She was the first deceivable woman.

In my last post, I stated that quirky tendencies are not necessary sinful.  It’s when we keep secrets deep in our soul that we become vulnerable to sinful behavior.

In the case of practicing Wicca, I was committing sinful behavior, which I was keeping secret.  Is there a difference? Perhaps.

Once I shared the secret of my sinful behavior with my closest friends and family, they immediately began praying for me to be restored to a Christian walk.  That did not happen immediately, but it did happen eventually.  When we selectively share our hearts with other believers, they are able to bolster us.  They are able to hold us accountable.  They are able to approach the Father on our behalf.

Last week’s hang ups, phobias, and quirks seem very miniscule when compared to my absolute avoidance of the occult aisle at the bookstore.

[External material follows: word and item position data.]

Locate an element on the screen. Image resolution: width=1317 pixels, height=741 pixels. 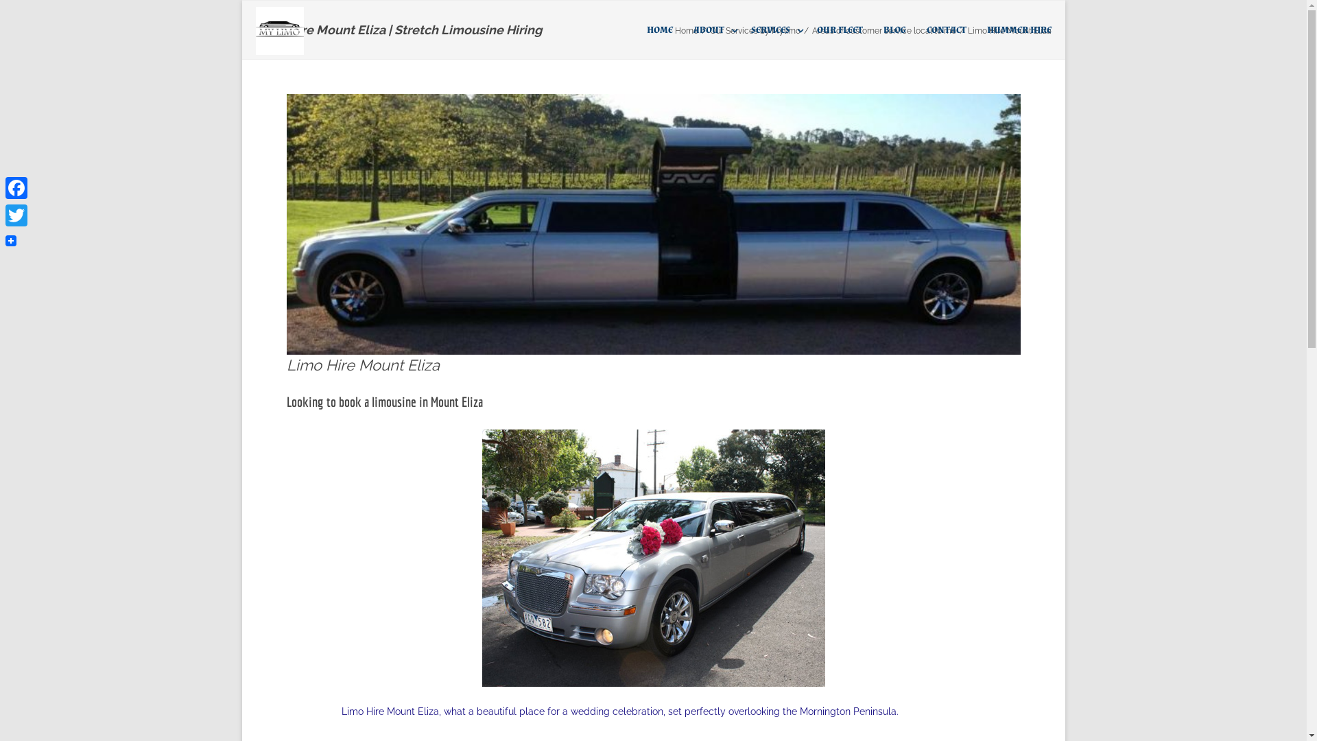
'Home' is located at coordinates (686, 31).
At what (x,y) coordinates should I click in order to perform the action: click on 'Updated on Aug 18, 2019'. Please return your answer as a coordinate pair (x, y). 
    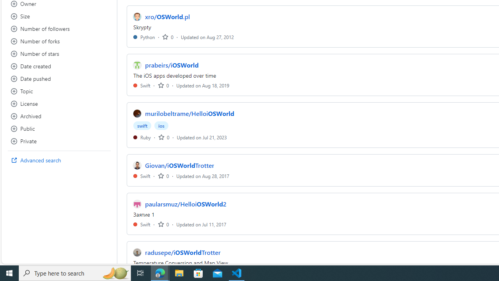
    Looking at the image, I should click on (203, 85).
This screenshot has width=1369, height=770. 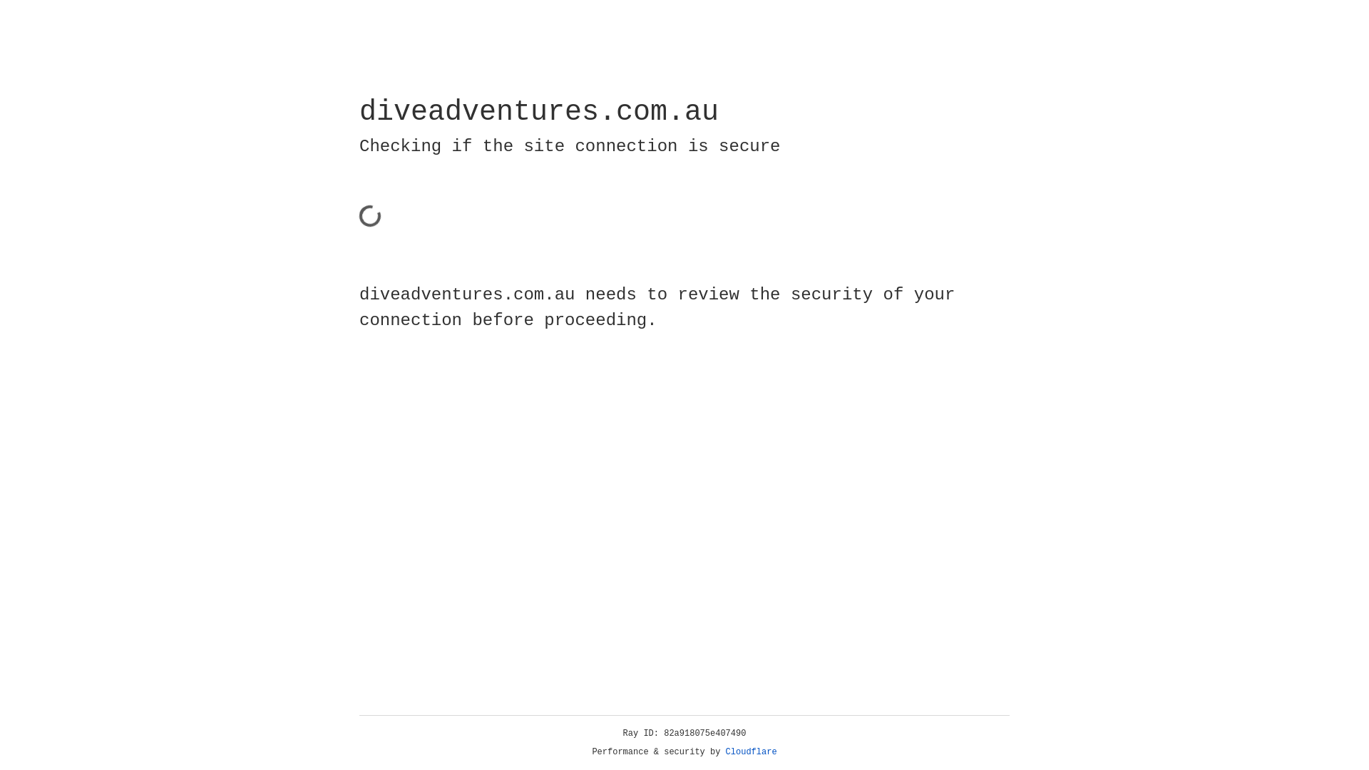 I want to click on 'Cloudflare', so click(x=725, y=752).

I avoid horoscopes, moon cycles, and other pagan related calendar items.  I steer my child away from tarot cards and subtle pagan television shows. Avoiding and dismissing occult and pagan related issues has become a hang-up, phobia, and quirk.  It’s one that will not be a secret in my life, because I refuse to have that sin ever take hold of me or my house again.

I was the deceivable woman. It wore me out being that woman with the deep-seated secret.  If you have sinful behaviors that are wearing you out…that you are keeping secret…I am urging you to find a strong Christian woman to confide in so that she can go to the Lord in prayer on your behalf.

Turn from the secrecy. Ensure you aren’t falling into a sin trap because of secrets.